▸ Problem to solve:
An exact copy of the listing is needed, with every line kept.

▸ Information provided:
'''

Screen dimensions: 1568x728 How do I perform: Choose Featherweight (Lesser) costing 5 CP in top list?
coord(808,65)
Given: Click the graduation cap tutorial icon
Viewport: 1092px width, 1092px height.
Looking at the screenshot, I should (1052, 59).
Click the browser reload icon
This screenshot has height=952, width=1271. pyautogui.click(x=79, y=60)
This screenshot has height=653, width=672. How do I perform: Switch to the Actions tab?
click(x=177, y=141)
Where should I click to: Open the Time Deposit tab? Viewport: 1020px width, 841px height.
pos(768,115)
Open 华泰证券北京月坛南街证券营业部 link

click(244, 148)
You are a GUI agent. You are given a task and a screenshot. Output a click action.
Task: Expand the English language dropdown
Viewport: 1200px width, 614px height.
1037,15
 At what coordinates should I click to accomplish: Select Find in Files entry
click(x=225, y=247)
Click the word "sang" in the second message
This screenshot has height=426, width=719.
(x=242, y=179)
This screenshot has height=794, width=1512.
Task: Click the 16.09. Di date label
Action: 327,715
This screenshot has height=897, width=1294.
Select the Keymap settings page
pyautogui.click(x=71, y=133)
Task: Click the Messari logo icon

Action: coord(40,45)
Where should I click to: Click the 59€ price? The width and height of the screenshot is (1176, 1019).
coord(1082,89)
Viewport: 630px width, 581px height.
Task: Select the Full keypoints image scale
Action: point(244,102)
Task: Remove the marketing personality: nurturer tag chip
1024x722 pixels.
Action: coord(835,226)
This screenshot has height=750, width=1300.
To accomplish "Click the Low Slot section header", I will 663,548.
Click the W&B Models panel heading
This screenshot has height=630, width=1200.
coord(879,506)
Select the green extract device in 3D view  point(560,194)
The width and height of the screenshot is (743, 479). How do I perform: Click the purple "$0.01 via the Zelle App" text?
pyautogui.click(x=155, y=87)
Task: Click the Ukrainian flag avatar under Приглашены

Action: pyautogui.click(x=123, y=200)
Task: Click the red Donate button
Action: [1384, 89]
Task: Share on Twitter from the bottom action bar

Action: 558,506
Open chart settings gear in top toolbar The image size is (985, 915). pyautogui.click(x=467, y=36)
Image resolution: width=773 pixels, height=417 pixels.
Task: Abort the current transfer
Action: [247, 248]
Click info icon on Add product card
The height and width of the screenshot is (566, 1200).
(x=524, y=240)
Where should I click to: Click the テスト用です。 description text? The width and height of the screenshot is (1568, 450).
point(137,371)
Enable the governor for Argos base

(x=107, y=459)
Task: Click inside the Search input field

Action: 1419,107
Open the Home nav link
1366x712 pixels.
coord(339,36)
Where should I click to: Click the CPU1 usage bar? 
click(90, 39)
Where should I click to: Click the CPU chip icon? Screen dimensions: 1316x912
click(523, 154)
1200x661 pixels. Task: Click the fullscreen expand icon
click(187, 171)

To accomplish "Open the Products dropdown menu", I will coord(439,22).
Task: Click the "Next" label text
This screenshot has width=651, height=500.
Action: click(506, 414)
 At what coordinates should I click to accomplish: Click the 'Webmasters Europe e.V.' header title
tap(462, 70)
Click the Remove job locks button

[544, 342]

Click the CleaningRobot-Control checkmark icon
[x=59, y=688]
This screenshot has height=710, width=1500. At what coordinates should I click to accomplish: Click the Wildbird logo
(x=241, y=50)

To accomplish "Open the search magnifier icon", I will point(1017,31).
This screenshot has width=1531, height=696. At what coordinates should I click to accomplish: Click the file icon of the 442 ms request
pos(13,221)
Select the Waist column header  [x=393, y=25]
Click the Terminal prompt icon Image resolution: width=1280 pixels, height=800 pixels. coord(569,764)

'''

▸ Result of this exercise:
Screen dimensions: 1568x728 How do I perform: Choose Featherweight (Lesser) costing 5 CP in top list?
coord(808,65)
Given: Click the graduation cap tutorial icon
Viewport: 1092px width, 1092px height.
Looking at the screenshot, I should (1052, 59).
Click the browser reload icon
This screenshot has height=952, width=1271. pyautogui.click(x=79, y=60)
This screenshot has height=653, width=672. How do I perform: Switch to the Actions tab?
click(x=177, y=141)
Where should I click to: Open the Time Deposit tab? Viewport: 1020px width, 841px height.
pos(768,115)
Open 华泰证券北京月坛南街证券营业部 link

click(244, 148)
You are a GUI agent. You are given a task and a screenshot. Output a click action.
Task: Expand the English language dropdown
Viewport: 1200px width, 614px height.
1037,15
 At what coordinates should I click to accomplish: Select Find in Files entry
click(x=225, y=247)
Click the word "sang" in the second message
This screenshot has height=426, width=719.
(x=242, y=179)
This screenshot has height=794, width=1512.
Task: Click the 16.09. Di date label
Action: 327,715
This screenshot has height=897, width=1294.
Select the Keymap settings page
pyautogui.click(x=71, y=133)
Task: Click the Messari logo icon

Action: coord(40,45)
Where should I click to: Click the 59€ price? The width and height of the screenshot is (1176, 1019).
coord(1082,89)
Viewport: 630px width, 581px height.
Task: Select the Full keypoints image scale
Action: point(244,102)
Task: Remove the marketing personality: nurturer tag chip
1024x722 pixels.
Action: coord(835,226)
This screenshot has height=750, width=1300.
To accomplish "Click the Low Slot section header", I will 663,548.
Click the W&B Models panel heading
This screenshot has height=630, width=1200.
coord(879,506)
Select the green extract device in 3D view  point(560,194)
The width and height of the screenshot is (743, 479). How do I perform: Click the purple "$0.01 via the Zelle App" text?
pyautogui.click(x=155, y=87)
Task: Click the Ukrainian flag avatar under Приглашены

Action: pyautogui.click(x=123, y=200)
Task: Click the red Donate button
Action: [1384, 89]
Task: Share on Twitter from the bottom action bar

Action: 558,506
Open chart settings gear in top toolbar The image size is (985, 915). pyautogui.click(x=467, y=36)
Image resolution: width=773 pixels, height=417 pixels.
Task: Abort the current transfer
Action: [247, 248]
Click info icon on Add product card
The height and width of the screenshot is (566, 1200).
(x=524, y=240)
Where should I click to: Click the テスト用です。 description text? The width and height of the screenshot is (1568, 450).
point(137,371)
Enable the governor for Argos base

(x=107, y=459)
Task: Click inside the Search input field

Action: 1419,107
Open the Home nav link
1366x712 pixels.
coord(339,36)
Where should I click to: Click the CPU1 usage bar? 
click(90, 39)
Where should I click to: Click the CPU chip icon? Screen dimensions: 1316x912
click(523, 154)
1200x661 pixels. Task: Click the fullscreen expand icon
click(187, 171)

To accomplish "Open the Products dropdown menu", I will coord(439,22).
Task: Click the "Next" label text
This screenshot has width=651, height=500.
Action: click(506, 414)
 At what coordinates should I click to accomplish: Click the 'Webmasters Europe e.V.' header title
tap(462, 70)
Click the Remove job locks button

[544, 342]

Click the CleaningRobot-Control checkmark icon
[x=59, y=688]
This screenshot has height=710, width=1500. At what coordinates should I click to accomplish: Click the Wildbird logo
(x=241, y=50)

To accomplish "Open the search magnifier icon", I will point(1017,31).
This screenshot has width=1531, height=696. At what coordinates should I click to accomplish: Click the file icon of the 442 ms request
pos(13,221)
Select the Waist column header  [x=393, y=25]
Click the Terminal prompt icon Image resolution: width=1280 pixels, height=800 pixels. coord(569,764)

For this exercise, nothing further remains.